If you have caring responsibilities, rely on a car to get to appointments, or work in a physically demanding role, make sure to factor these into your planning. Recovery time is real time, and preparing for it in advance can help you plan more effectively.

You Have Every Right to Ask

Going into hospital treatment feeling well-informed is not just possible, it is your right. Whether it is a question about cost, your insurer, recovery time, or who will actually be in the room, asking these questions before you agree to treatment is one of the most sensible things you can do.

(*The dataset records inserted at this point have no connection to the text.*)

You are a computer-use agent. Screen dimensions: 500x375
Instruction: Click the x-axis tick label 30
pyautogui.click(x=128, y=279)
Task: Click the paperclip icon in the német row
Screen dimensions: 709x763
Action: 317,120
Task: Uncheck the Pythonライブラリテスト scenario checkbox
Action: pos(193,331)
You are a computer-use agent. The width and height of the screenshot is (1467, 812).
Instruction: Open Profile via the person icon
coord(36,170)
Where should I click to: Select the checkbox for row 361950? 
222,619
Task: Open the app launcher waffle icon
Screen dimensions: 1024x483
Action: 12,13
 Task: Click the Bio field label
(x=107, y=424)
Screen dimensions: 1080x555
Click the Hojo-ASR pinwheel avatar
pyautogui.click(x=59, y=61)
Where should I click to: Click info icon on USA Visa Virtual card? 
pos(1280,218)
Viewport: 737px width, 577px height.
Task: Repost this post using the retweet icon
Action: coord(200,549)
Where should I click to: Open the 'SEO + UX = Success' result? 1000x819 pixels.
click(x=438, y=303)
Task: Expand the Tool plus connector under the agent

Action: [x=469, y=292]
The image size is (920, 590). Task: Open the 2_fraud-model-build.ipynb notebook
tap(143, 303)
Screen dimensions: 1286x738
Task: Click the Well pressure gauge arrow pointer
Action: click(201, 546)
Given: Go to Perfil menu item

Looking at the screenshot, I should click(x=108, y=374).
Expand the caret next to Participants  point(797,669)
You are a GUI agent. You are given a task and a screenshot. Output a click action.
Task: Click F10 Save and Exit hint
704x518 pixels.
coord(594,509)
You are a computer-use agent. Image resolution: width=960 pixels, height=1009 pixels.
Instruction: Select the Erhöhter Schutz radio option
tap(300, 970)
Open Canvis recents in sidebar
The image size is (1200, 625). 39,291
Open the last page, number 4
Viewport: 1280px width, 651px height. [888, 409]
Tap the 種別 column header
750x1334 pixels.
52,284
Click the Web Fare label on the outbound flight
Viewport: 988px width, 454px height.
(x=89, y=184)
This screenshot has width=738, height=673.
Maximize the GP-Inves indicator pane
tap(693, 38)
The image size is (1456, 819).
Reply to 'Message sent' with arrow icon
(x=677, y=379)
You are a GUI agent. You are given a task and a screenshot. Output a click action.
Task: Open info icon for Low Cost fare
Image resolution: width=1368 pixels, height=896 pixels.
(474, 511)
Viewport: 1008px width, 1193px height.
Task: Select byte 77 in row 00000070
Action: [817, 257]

Healthcare providers expect these conversations, and the answers will help you feel more prepared, more confident, and less likely to be caught off guard by an unexpected bill. They can also give you a clearer idea of what your current cover includes, which may be useful if you later decide to compare health insurance policies. Take the list with you to your next appointment.

 

 

*This article provides general information only and does not take into account your personal circumstances, health needs, or financial situation. It does not constitute medical, financial, or insurance advice. Treatment costs, waiting periods, benefits, and out-of-pocket expenses vary between providers, hospitals, and insurers. Always confirm details directly with your healthcare provider and private health insurer before making decisions. Econnex compares policies from participating insurers only and does not compare all products or providers in the market.